NHBPM Day 23 ~
Traveling for the holiday and again finding myself without internet. Maybe Starbucks? Or maybe a neighbor without a locked wifi signal? We have wifi at home, and so do several neighbors, with very few people password protecting their internet. Either we’re just not computer safety savy or we’re not as concerned about sharing something that will cost us the same either way. So I’ll be stacking up posts again until I can post them.
Today’s prompt is ‘Health Activist Choice’. I choose hair. I’ve lost 2/3 of mine. Which I’m not thrilled about. It could be worse. There aren’t visible clumps missing and seems like it may be slowing down. But I’ve had a lot dreams about losing the rest of it. Especially before being a bridesmaid. Although even in those dreams I willed it to not fall out until after the wedding.
I ordered a wig online for my Fiona costume. It was very inexpensive but I couldn’t believe the quality of it when it arrived. No one knew it was a wig until I mentioned it a couple of hours into the Halloween party I went to. When I last spent time with the people there my hair had been about that color and about that thickness. Now, my entire hair in a pony tail fits in a little kid pony tail holder and is smaller than one strand of a former braid.
One of my very best and oldest friends, Shannon, is in school for cosmetology, so I’m headed there tonight to dye my hair (which will make it thicker). I’ve been wanting to dye it but was afraid it might make more fall out. But it actually should strengthen it and thicken it, so I’m double excited to see Shannon in action and to see my hair look a little more like it used to.
Knowing people who have lost or are losing all of their hair, I feel guilty and frivolous for fretting about the amount, but it’s unnerving all the same. I couldn’t afford a high quality wig if it all fell out, but that Halloween wig would pass if it came to that. I hope it won’t. I avoid looking closely in the mirror because it worries me when I see it looking thinner along my forehead. I don’t spend a lot of time on my appearance, but sometimes I do and I care.

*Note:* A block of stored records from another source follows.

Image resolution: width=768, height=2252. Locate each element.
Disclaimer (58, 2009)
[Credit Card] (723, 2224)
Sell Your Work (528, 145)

I don’t think I’ll lose the rest and if I did I know I could handle it just fine. It would just be one more thing, and it would grow back. And if I looked half as hot as Carol it would really be just fine until it grew back (you can't see her fangs in this one, and she had a wig and veil with her costume, but she looked smokin' hot without it).
I read a great blog on hair loss….funny and helpful….a few months ago that I hope I can find a link for. Today I actually really like the exact color my hair is now. Maybe I’ll try for something similar but richer without going too much darker.
Update --- Shannon agreed that my natural color is perfect right now (it didn’t get bleached by sun this year because I wasn’t working in the field). She did a shine treatment to make it stronger and thicker and cut layers to make it look thicker. It definitely worked and I love seeing it in the mirror….it looks more like my hair. It was awesome to see Shannon in that setting….it fits her so well and is something I’ve always been able to see her doing.